Canadian-American blockchain developer (born 1964)

Joseph Lubin (born 1964) is a Canadian-American businessman. He has founded and co-founded several companies, including the Swiss-based EthSuisse, contributing heavily to Ethereum, the decentralized cryptocurrency platform. Lubin is the founder of ConsenSys, a Brooklyn-based software production studio.

In February 2018, Forbes estimated Lubin's net worth in cryptocurrency to be between one and five billion dollars.

== Career ==
In early 2014, Lubin was a co-founder of Ethereum and served as chief operating officer of Ethereum Switzerland GmbH (EthSuisse), a company working to extend the capabilities of the type of blockchain technology first popularized by Bitcoin, and extend the capabilities of the blockchain to store programs in addition to data, as well as facilitate, verify, or enforce the negotiation or performance of smart contracts. The new generation of distributed crypto-secure databases with smart contract functionality has been referred to as "Blockchain 2.0".

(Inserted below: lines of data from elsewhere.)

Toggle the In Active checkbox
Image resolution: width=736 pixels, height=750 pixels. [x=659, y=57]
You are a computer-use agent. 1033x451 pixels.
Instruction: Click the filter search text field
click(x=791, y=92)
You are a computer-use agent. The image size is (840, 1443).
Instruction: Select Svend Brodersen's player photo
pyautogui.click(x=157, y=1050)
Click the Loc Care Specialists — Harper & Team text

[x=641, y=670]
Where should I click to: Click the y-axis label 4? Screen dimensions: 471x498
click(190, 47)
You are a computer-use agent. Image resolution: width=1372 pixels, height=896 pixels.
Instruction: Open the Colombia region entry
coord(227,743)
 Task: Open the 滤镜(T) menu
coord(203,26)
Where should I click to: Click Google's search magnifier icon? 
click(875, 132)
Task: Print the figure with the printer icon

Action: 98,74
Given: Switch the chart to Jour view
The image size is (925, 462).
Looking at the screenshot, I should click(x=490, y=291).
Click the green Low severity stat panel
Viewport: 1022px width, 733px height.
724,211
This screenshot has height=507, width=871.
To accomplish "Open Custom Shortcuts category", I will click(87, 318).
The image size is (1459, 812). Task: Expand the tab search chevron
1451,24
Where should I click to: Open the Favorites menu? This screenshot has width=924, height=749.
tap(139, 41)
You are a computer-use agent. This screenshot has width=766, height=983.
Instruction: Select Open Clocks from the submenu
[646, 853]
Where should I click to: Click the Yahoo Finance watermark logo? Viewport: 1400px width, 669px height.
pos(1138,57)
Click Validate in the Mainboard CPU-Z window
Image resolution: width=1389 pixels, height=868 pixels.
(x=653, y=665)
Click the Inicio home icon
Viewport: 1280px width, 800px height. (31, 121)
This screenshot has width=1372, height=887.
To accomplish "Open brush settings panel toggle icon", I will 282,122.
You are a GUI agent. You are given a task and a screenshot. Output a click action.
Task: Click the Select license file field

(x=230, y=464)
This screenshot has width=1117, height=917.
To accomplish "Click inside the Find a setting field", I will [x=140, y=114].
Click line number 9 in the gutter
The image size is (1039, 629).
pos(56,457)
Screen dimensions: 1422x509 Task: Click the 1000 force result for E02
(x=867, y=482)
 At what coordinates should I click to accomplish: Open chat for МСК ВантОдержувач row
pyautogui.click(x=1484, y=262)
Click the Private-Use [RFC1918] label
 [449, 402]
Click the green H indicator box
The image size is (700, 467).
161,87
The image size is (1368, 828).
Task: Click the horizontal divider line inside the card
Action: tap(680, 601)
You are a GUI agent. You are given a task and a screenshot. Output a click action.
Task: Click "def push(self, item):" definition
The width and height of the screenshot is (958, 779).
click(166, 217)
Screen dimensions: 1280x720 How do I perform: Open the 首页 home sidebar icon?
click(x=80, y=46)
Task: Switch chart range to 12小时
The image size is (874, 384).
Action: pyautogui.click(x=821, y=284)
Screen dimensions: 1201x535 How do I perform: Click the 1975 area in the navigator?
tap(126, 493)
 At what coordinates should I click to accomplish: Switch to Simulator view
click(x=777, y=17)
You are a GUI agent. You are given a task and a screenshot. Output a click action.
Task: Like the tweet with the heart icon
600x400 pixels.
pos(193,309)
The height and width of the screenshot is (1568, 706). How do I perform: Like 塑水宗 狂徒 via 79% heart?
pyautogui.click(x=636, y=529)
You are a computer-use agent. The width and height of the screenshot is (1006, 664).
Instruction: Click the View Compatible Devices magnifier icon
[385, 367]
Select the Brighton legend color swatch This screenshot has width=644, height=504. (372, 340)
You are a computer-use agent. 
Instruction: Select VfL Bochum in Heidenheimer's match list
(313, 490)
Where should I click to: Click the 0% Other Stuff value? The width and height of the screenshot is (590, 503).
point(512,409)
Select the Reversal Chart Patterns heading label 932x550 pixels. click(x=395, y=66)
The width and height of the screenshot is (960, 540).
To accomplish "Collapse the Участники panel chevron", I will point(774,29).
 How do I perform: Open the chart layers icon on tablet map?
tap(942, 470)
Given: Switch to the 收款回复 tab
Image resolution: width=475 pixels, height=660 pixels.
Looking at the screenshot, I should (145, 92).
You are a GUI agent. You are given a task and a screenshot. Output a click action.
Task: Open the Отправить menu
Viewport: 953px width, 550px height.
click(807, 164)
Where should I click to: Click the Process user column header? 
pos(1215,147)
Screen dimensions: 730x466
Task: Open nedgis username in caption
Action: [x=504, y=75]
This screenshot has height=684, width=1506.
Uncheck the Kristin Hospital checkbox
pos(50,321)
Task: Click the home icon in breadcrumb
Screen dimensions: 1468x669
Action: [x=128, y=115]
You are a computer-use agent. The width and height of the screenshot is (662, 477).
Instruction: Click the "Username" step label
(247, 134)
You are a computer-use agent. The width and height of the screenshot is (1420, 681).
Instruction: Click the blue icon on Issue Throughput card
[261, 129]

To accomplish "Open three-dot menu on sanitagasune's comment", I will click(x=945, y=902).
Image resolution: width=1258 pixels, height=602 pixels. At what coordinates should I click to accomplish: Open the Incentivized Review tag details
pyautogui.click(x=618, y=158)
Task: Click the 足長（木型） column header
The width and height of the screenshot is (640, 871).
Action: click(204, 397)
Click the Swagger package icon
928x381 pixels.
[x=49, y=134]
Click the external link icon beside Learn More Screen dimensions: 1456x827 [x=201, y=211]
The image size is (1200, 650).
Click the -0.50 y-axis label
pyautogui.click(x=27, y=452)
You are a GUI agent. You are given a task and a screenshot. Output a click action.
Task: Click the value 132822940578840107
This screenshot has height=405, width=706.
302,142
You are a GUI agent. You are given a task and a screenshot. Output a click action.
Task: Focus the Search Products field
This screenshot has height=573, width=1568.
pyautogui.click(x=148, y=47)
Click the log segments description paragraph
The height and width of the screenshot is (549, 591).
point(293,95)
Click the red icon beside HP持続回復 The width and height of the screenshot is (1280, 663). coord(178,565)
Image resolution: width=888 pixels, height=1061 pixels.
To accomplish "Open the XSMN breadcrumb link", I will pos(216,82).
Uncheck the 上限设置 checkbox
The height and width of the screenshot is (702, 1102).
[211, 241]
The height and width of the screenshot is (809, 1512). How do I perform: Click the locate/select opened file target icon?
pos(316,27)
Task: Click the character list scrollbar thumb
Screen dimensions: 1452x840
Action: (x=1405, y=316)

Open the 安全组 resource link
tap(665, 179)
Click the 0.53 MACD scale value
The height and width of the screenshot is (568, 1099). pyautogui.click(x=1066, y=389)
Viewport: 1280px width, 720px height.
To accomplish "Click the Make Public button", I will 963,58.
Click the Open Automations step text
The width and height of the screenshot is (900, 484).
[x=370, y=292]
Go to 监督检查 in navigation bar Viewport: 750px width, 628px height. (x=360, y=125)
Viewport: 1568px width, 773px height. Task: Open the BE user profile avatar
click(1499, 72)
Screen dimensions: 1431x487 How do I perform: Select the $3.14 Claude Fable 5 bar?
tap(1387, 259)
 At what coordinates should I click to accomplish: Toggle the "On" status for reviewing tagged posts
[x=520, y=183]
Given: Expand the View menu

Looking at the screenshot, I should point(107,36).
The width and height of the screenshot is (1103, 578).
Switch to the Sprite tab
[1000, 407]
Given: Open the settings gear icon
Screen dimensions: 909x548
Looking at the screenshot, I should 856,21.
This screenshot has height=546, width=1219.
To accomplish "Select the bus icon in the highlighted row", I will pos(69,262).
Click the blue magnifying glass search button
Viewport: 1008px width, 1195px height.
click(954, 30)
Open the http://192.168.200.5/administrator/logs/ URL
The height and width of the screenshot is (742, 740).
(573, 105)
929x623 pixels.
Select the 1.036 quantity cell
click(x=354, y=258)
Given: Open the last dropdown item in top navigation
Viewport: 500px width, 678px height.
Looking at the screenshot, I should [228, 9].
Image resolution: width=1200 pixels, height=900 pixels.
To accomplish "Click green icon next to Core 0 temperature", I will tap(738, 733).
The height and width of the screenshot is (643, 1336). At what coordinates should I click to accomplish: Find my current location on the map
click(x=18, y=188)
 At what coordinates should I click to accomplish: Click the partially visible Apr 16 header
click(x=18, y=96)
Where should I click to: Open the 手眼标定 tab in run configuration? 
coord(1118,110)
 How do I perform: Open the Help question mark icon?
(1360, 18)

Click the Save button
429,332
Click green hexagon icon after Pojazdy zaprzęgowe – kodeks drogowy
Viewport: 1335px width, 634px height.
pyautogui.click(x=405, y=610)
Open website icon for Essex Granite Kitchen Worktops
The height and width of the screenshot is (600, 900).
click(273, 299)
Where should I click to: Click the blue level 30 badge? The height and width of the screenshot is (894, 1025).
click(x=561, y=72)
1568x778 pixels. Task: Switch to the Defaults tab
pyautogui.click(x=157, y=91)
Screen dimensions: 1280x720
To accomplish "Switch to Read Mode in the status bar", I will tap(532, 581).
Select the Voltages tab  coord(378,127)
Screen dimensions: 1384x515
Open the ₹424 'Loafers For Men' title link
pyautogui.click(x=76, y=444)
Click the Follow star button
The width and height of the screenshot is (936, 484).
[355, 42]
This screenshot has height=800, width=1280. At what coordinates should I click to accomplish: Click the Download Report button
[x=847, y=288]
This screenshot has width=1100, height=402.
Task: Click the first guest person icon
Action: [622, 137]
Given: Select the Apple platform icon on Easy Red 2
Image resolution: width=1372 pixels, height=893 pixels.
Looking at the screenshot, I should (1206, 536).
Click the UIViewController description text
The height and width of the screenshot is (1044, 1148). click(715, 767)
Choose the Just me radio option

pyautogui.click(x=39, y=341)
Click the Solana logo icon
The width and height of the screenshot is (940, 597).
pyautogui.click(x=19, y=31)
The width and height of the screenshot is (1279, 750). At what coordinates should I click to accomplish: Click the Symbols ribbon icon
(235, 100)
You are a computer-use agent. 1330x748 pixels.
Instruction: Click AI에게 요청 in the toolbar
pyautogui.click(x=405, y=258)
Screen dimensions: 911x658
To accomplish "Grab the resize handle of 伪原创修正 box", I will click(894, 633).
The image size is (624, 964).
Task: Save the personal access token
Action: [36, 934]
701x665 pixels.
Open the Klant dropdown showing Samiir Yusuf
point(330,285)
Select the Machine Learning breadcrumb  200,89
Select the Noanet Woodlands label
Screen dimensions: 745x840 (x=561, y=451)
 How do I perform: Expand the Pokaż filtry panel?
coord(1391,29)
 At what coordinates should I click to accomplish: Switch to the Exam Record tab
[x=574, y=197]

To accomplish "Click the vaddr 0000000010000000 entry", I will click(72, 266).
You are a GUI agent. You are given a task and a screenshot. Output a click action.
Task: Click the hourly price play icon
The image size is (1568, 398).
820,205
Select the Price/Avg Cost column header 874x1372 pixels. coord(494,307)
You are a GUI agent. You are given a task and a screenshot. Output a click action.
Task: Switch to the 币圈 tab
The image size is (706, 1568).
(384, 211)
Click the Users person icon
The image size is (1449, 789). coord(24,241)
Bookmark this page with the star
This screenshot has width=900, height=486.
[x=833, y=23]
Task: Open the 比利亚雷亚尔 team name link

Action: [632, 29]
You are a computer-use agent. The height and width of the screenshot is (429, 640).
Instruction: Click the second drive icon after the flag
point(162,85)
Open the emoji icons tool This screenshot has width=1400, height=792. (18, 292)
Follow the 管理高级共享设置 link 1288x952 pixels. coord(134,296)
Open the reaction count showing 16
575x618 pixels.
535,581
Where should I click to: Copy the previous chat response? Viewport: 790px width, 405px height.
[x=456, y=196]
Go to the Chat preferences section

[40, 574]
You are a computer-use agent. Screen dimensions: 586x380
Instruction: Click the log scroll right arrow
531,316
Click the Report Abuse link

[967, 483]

Lubin was also involved in the creation of the Ethereum Foundation.

He subsequently founded ConsenSys in 2015, a decentralized blockchain production studio. It develops software mainly for the Ethereum blockchain system. It also provides decentralized software services to companies. They also do enterprise and government consulting.

Lubin has been involved in cross-industry groups attempting to advance solutions to governance issues in the blockchain industry.

Lubin graduated from Princeton University with a degree in Electrical Engineering and Computer Science and worked with Goldman Sachs. Lubin's roommate at Princeton was Michael Novogratz.